PROBLEM TO WORK ON — Please copy out every line of the entries below exactly, leaving out the pictures.

=====

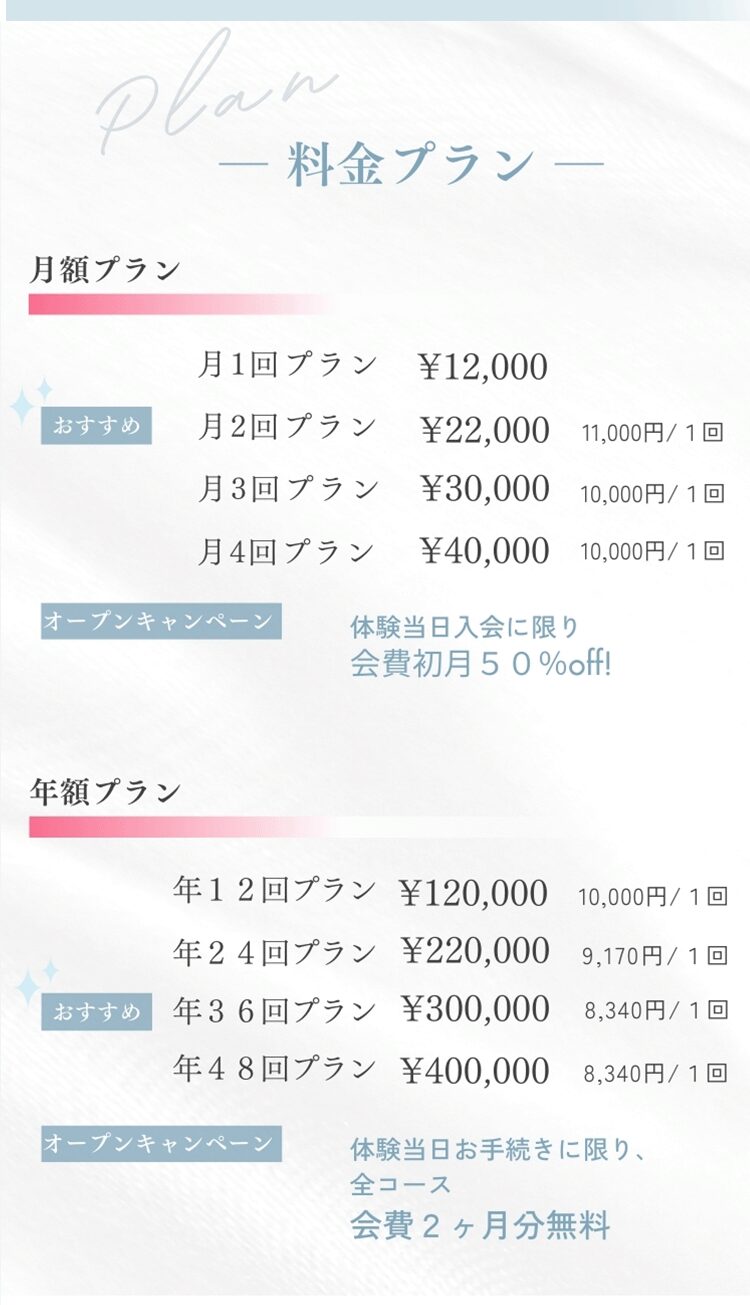Viewport: 750px width, 1305px height.
Task: Click the 年12回プラン text
Action: tap(274, 890)
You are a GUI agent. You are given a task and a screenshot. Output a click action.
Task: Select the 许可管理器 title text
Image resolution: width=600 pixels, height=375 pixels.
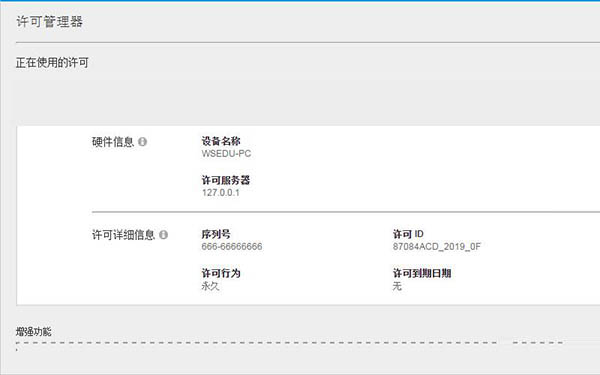(x=49, y=21)
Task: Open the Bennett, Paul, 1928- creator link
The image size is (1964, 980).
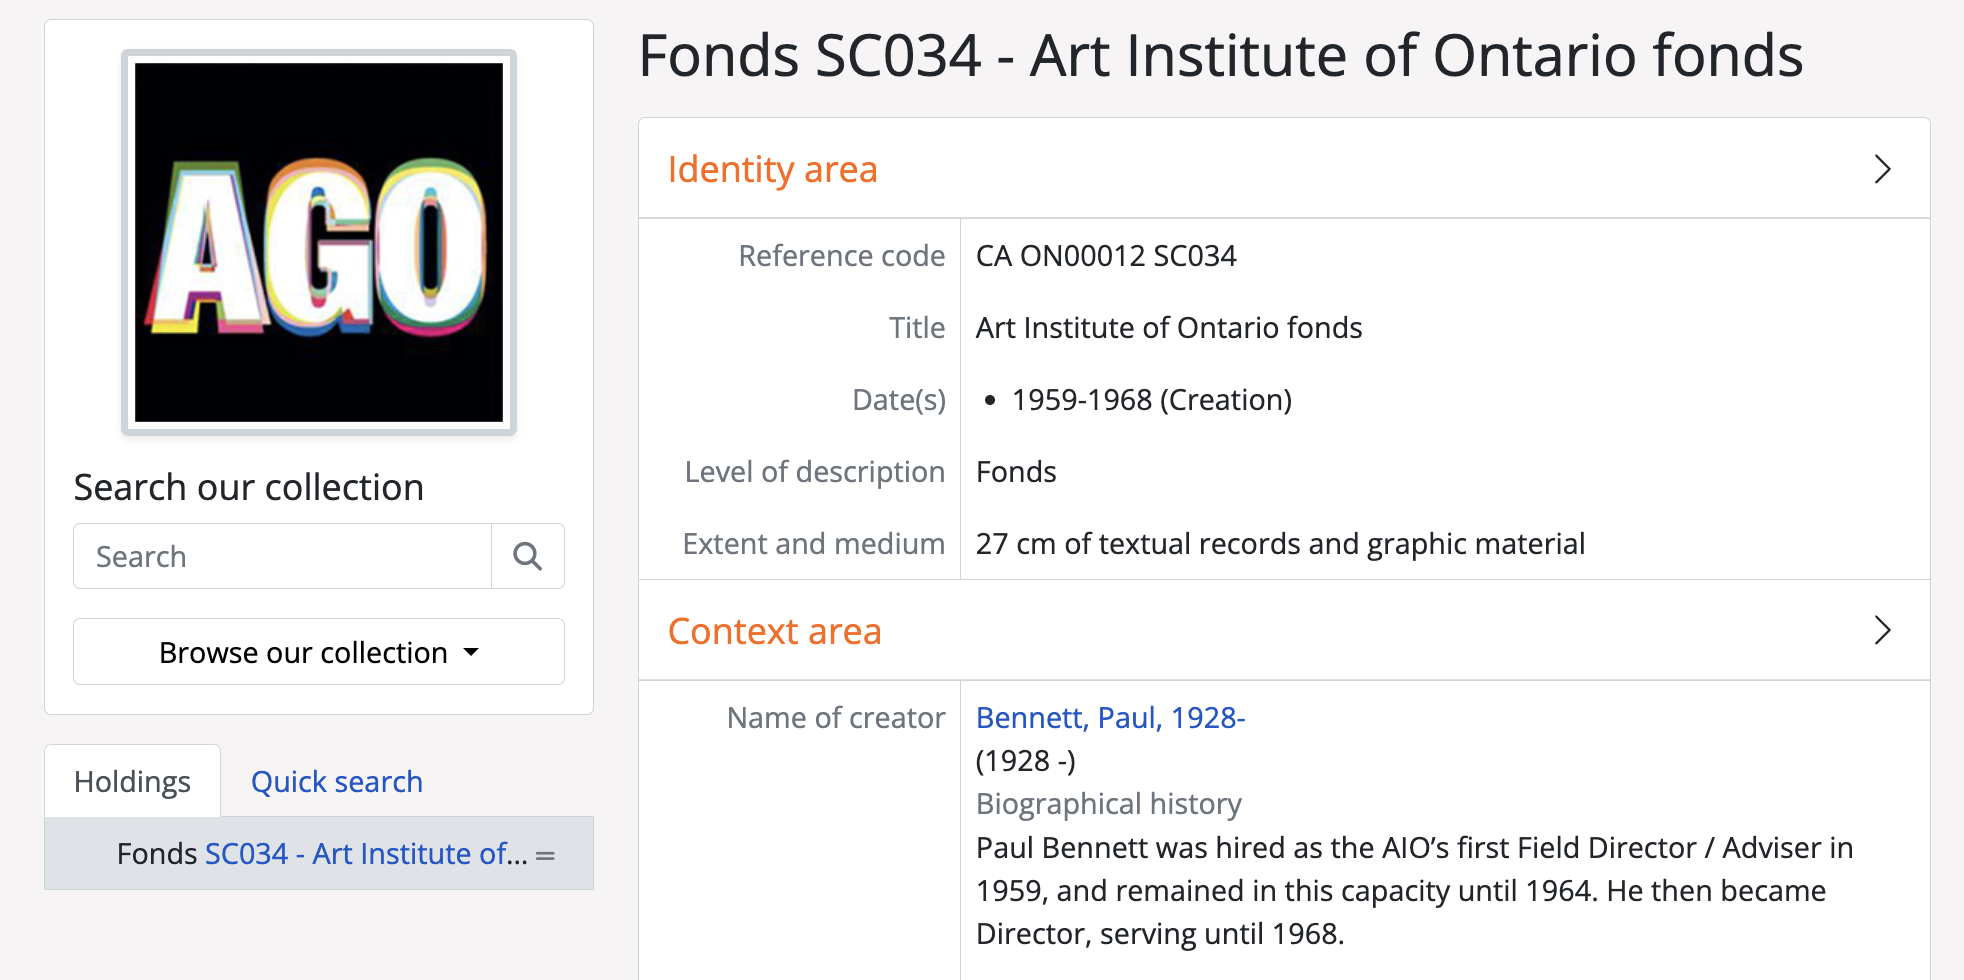Action: (x=1110, y=717)
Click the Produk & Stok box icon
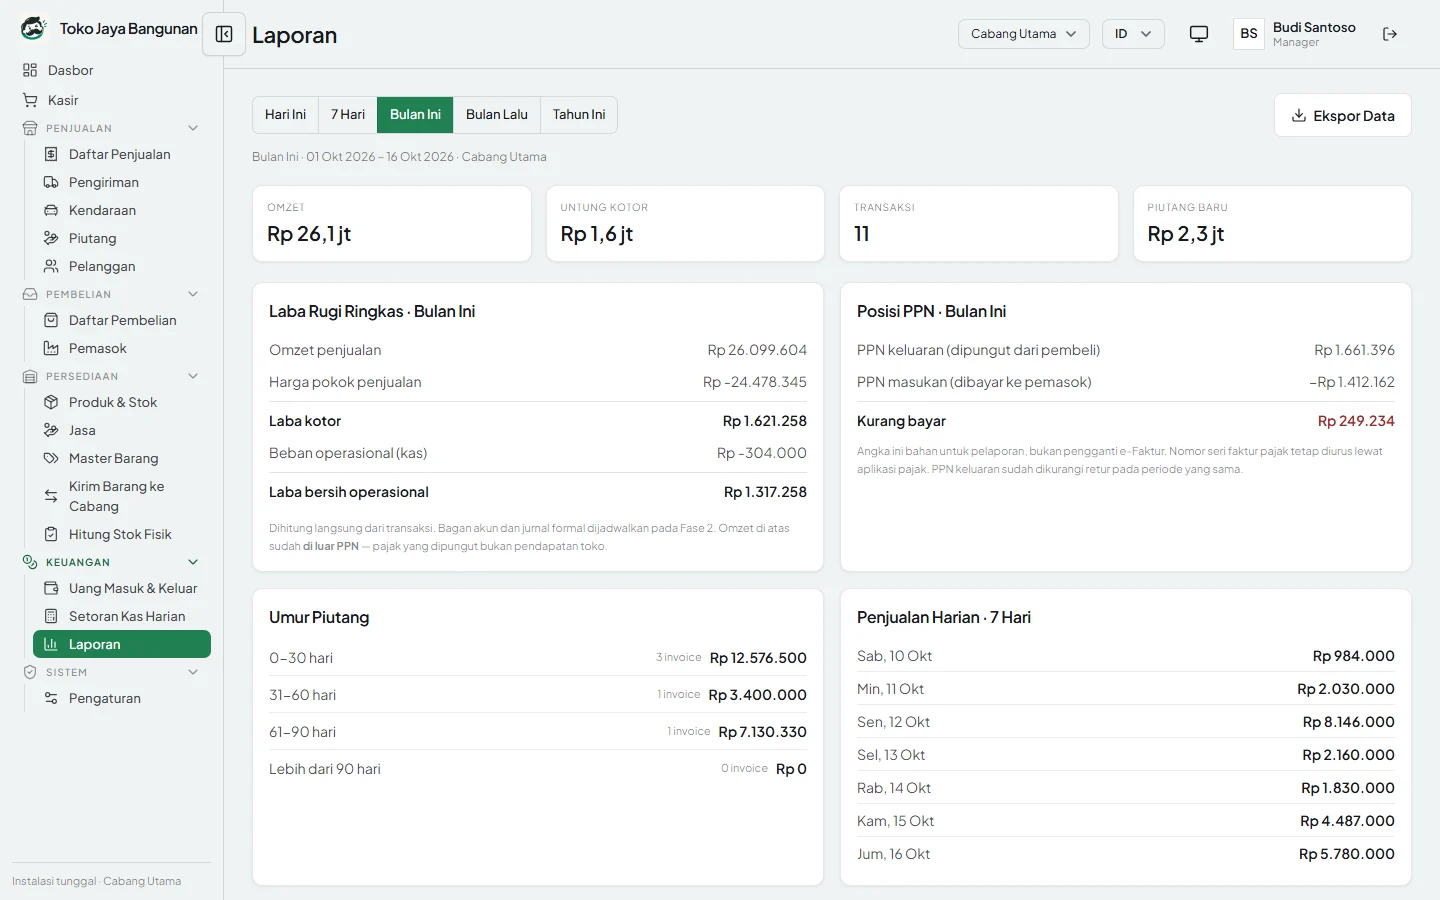This screenshot has width=1440, height=900. tap(51, 402)
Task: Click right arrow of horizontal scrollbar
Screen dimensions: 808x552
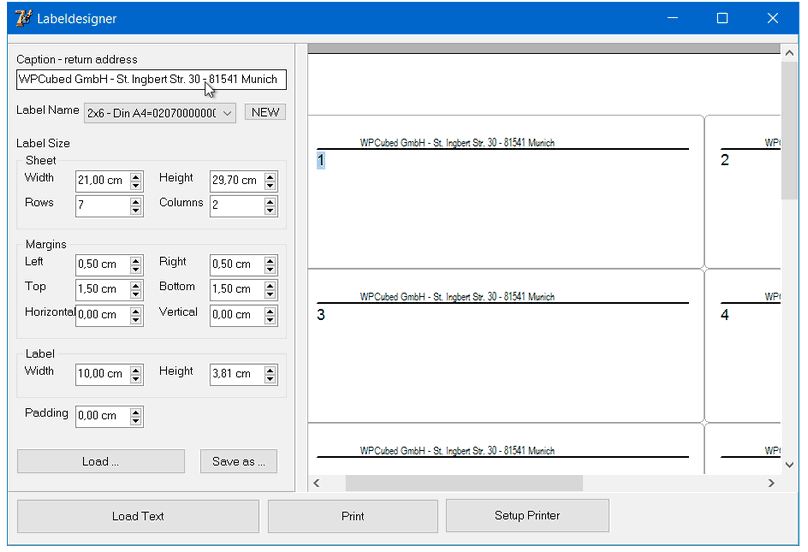Action: 771,483
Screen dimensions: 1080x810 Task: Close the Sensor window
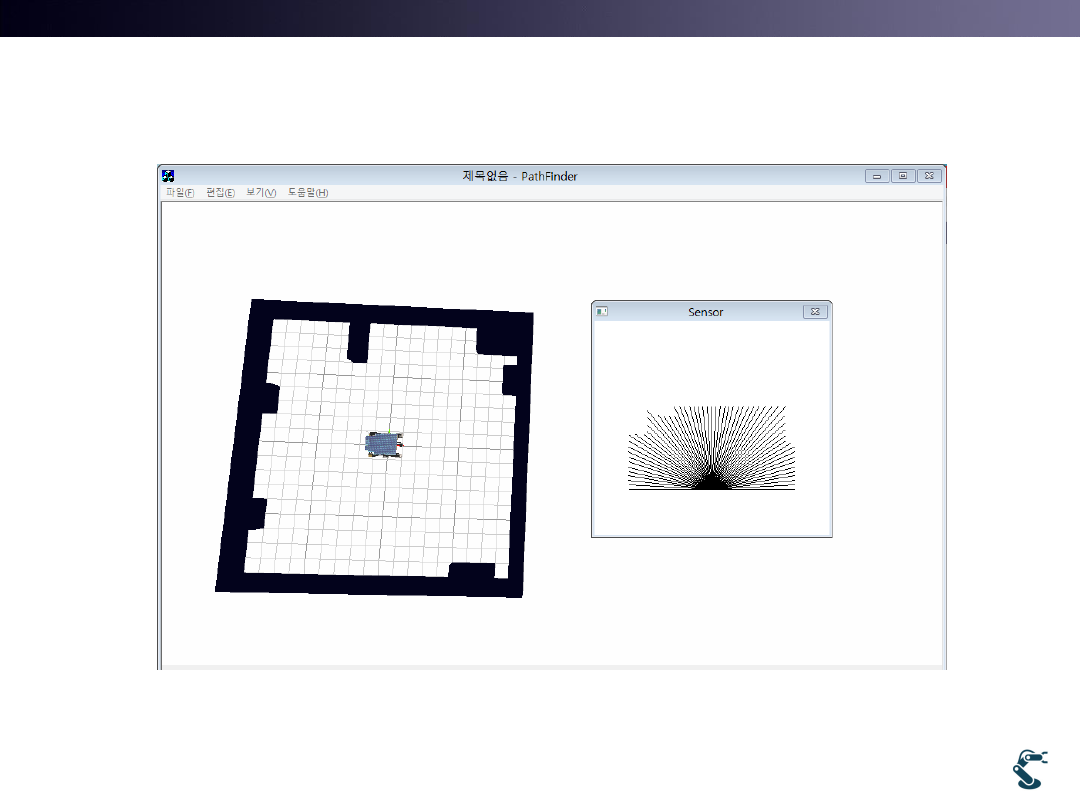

=====

WRITTEN SOLUTION —
Viewport: 750px width, 1305px height.
Task: Click the 年12回プラン text
Action: tap(274, 890)
You are a GUI agent. You are given a task and a screenshot. Output a click action.
Task: Select the 许可管理器 title text
Image resolution: width=600 pixels, height=375 pixels.
(x=49, y=21)
Task: Open the Bennett, Paul, 1928- creator link
The image size is (1964, 980).
Action: (x=1110, y=717)
Click the Produk & Stok box icon
This screenshot has width=1440, height=900. tap(51, 402)
Task: Click right arrow of horizontal scrollbar
Screen dimensions: 808x552
Action: 771,483
Screen dimensions: 1080x810 Task: Close the Sensor window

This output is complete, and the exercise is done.